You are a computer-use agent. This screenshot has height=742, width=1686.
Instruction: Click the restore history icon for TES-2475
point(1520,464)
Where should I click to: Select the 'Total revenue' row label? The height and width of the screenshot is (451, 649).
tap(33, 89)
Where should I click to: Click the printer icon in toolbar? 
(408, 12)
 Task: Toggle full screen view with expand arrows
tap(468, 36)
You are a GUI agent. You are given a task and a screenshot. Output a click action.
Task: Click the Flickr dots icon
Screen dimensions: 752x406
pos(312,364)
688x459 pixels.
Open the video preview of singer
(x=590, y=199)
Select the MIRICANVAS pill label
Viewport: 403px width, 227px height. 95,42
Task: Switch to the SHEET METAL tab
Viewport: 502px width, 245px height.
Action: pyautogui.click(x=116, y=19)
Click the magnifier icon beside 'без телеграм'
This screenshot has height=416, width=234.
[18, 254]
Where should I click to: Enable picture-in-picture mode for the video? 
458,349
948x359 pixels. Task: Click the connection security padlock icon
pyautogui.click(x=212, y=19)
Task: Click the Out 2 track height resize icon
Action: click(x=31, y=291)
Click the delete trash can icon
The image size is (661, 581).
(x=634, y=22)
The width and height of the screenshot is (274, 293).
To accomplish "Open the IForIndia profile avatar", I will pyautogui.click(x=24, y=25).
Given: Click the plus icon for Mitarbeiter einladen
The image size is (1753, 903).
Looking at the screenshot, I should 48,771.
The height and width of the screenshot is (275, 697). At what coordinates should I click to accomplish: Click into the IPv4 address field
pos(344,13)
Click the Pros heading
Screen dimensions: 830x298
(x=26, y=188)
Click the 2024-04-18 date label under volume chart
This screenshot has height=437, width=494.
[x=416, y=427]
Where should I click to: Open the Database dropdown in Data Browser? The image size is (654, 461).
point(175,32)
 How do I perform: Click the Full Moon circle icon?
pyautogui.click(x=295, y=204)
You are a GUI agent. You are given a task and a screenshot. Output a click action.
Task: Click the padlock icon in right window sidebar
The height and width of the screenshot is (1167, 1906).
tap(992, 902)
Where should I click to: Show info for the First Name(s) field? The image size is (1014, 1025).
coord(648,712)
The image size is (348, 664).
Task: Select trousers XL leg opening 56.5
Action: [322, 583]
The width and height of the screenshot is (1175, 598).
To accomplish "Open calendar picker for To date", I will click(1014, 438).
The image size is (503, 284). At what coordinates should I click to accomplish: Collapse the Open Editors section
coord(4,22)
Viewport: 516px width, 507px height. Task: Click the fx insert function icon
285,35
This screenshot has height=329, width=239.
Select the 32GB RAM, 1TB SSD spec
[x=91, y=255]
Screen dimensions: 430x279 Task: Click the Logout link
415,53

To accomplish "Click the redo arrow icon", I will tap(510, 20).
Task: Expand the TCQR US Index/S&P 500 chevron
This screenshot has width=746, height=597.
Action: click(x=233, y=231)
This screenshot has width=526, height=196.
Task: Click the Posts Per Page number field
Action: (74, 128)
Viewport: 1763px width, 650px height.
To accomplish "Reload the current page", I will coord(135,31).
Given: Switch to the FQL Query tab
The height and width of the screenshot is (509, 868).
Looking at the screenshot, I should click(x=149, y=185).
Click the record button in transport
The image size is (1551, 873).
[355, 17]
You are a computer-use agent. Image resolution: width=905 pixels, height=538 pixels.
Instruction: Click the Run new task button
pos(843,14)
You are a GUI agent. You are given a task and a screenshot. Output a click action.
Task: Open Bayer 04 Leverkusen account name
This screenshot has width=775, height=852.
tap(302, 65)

> [What the task requires] Copy the records verbatim, starting at the line that contains "Click the record button in transport" and ending with the last line of the records.

> [Final result]
Click the record button in transport
The image size is (1551, 873).
[355, 17]
You are a computer-use agent. Image resolution: width=905 pixels, height=538 pixels.
Instruction: Click the Run new task button
pos(843,14)
You are a GUI agent. You are given a task and a screenshot. Output a click action.
Task: Open Bayer 04 Leverkusen account name
This screenshot has width=775, height=852.
tap(302, 65)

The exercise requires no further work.